Among these resources is PrepSTEP for High Schools, an online learning platform from EBSCO LearningExpress that includes practice tests, tutorials, e-books and other materials for academic skill-building, college and career exploration, college admissions test prep, occupational exam prep, military exploration and preparation, and workplace skills development. Since the PrepSTEP roll out earlier this year, nearly 500 students and teachers at Singley Academy have created user accounts.
Career Exploration and Preparation
According to Librarian Joe Pendleton, many of Singley Academy’s CTE programs require students to obtain career certification as part of their coursework. For example, students wishing to pursue a career in culinary arts must pass a food handling certification test. PrepSTEP for High Schools offers a Culinary Arts Practice Exam that tests students’ knowledge of basic culinary concepts, weights and measures, kitchen organization, plating principles and food safety.
Similarly, students who want to become emergency medical technicians (EMTs) must pass the National Registry EMT exam, for which PrepSTEP also offers two practice tests. Students will also find practice tests for licensure exams in the allied health fields, nursing, law enforcement and more.
In total, PrepSTEP includes 119 career certification practice exams, each of which allows students to choose a test mode: learner (which provides answers as they go to help them study), practice (which provides answer explanations once student has finished), and simulation (to replicate the actual timed test).
“PrepSTEP helps students prepare for those certification exams so that, when they graduate, they will already have a professional certification in the field they’ve been studying and can start in an entry-level position,” Pendleton said. “It gives our faculty the ability to communicate to students, ‘You’re not only walking off the stage with your high school diploma at graduation, but now you’re also a certified food handler or a certified firefighter; you’re certified to do a number of jobs.’”
Test Prep On-the-Go
To promote PrepSTEP among students, Pendleton placed a link on the library website and displayed QR codes beside printed test prep booklets so students would know they could also access the content on mobile devices. So far, the most popular among students are the practice tests for the STAAR (an assessment Texas students take in the spring), ACT®, SAT® and ASVAB.
“With PrepSTEP, I don’t have to worry about having multiple copies of all those resources in print on my shelf,” Pendleton said.
Recently, a couple of students planning to join the military were taking PrepSTEP’s ASVAB practice exams.
“They had never seen the format of the ASVAB,” Pendleton explained. “The practice test helped them understand how the test is structured and what type of questions would be asked. They appreciated being able to see what the test looks like.”
Other students mentioned to Pendleton that the practice tests helped them prepare for the ACT exam. “It lowered their anxiety level and gave them a good boost of confidence going into the exam,” he said.
Not only are students using the content, but also teachers are integrating PrepSTEP activities into their curricula.
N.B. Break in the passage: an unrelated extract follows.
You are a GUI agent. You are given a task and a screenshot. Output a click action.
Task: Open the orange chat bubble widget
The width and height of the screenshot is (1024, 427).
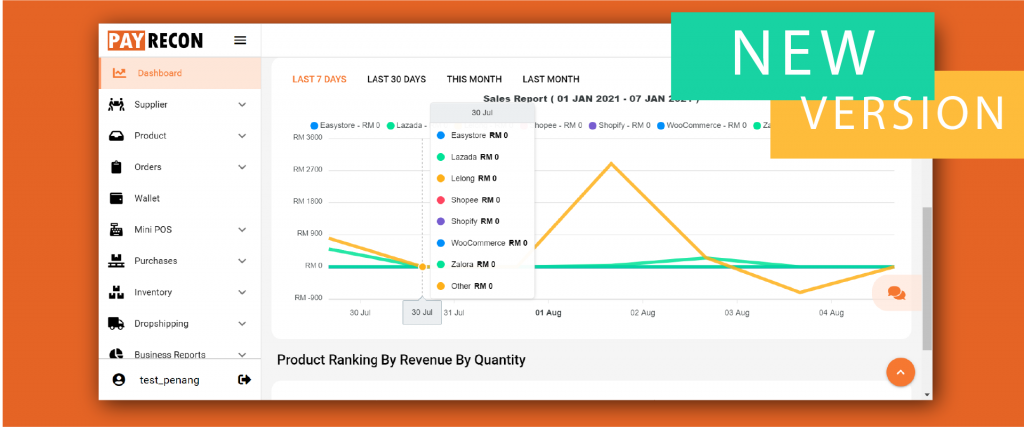pos(896,293)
After briefly presenting PrepSTEP to teachers at a faculty meeting, Pendleton said interest “went through the roof.” Teachers began inviting him to their classes to present PrepSTEP and encouraged their colleagues to do the same. One teacher assigned students the Skills Matcher and Interest Matcher quizzes, which help users identify which occupations match their skills, abilities and interests.
“The teachers immediately began to see the value of PrepSTEP,” Pendleton said. “The firefighting teacher stopped me in the hall last week to thank me for introducing PrepSTEP to the faculty. He didn’t know, and I certainly don’t know, of any other online materials that are as comprehensive or helpful to him with his students than what he found on PrepSTEP. I think a lot of our CTE teachers are really benefitting from what PrepSTEP brings to the table.”
In addition to college and career preparation resources, PrepSTEP for High Schools includes content designed to help students improve their skills in academic subjects such as reading, writing, math and computers.
Students can also take advantage of tutorials that teach organizational strategies, such as time management; personal success skills such as money management; and information literacy skills such as avoiding plagiarism and mastering social media.
“It’s really, really helpful stuff,” Pendleton said. “You might call it Adulting 101.”
He also noted that PrepSTEP’s U.S. citizenship exam preparation materials have been beneficial to a number of students and their parents.
“We have a lot of first-generation American students and many who have newly immigrated to the United States, so this was a very big deal for our demographic,” Pendleton said.
Our CTE teachers are really benefitting from what PrepSTEP brings to the table.